Der Stoff ist berühmt: "Zwei junge Liebende, die trotz aller Widrigkeiten zueinander finden – und dafür alles aufs Spiel setzen", heißt es in der Ankündigung des Jungen Theaters. Diese Geschichte mit 41 Zehn- bis 14-Jährigen als Musical umzusetzen, klingt herausfordernd: angefangen von der Sprache Shakespeares über Kuss-Szenen bis hin zum Suizid der beiden Hauptdarsteller.
"Wer bist Du, die mein Herz im Sturm erobert hat? Hab' ich Sie hier schon mal gesehen? Ich bitt' Euch, bleibt!" Der zwölfjährige Alwin Wald und die gleichaltrige Marit Striffler stehen sich gegenüber und sollen sich bei diesen Worten in die Augen sehen. "Er ist der tollste Mensch, den du je gesehen hast!", ruft Frederike Faust, Leiterin des Jungen Theaters der Frankenfestspiele Röttingen, "und du, Romeo, hast dich schockverliebt in diese Frau!" Die Kinder müssen kichern, wie noch so oft bei diesen Proben.

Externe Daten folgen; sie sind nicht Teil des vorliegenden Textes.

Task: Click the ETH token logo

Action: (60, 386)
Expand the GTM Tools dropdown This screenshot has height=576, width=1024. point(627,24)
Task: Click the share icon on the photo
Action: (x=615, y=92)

Doppelt besetzte Hauptrollen und viel Kichern
"Es ist ein bisschen peinlich und komisch, sich die ganze Zeit anzuschauen", sagt Celian Gronert (13), der ebenfalls den Romeo spielt – die beiden Hauptrollen sind jeweils doppelt besetzt. "Echt schwierig, romantisch zu sein und so zu tun, als ob man jemanden liebt", findet Alwin. "Die erste große Liebe ist in dem Alter noch kein Thema", so Faust. Ihr Trick: "Stellt euch vor, ein Popstar steht vor euch."
Auch die Geschichte des Klassikers ist den meisten Kindern neu: "Wir haben das Stück zusammen durchgelesen", sagt Celian. Satz für Satz arbeiten sich die Schülerinnen und Schüler bei den Proben durch den Text. Was sich nicht gut sprechen lässt oder von den Kindern nicht verstanden wird, wird umformuliert. "So wie bei Shakespeare redet man ja im Alltag nicht", sagt Julia-Darstellerin Emma Reißmann-Balling (12). "Wir haben eine 'Romeo und Julia'-Version gewählt, in der die Sprache nicht so kompliziert ist", erklärt Faust.

Stück wird für das junge Publikum entschärft
Um das Ganze auch einem jungen Publikum zeigen zu können, führen Clowns durch das Stück: Bei heiklen Szenen verdecken sie das Geschehen durch Schilder. "Es soll nicht zu gruselig werden – wenn Menschen erstochen werden oder Romeo und Julia sich umbringen, sieht das Publikum nur das Resultat", sagt Frederike Faust. Auch "Kussszenen" werden von den Clowns verdeckt.
Die Thematik hinter der tragischen Liebesgeschichte samt Familienfehde ist zeitlos: Es geht um einen Klassenkampf und die Schere zwischen Arm und Reich. "Während Julias Familie, die Capulets, schuften, trinken die Montagues den ganzen Tag Champagner", so Faust. Verzweiflung und der Kampf um Gerechtigkeit, Hass und Liebe, die alles bewegen kann – "Romeo und Julia" spricht Themen und Gefühle an, die beim Blick aufs Weltgeschehen aktueller denn je erscheinen.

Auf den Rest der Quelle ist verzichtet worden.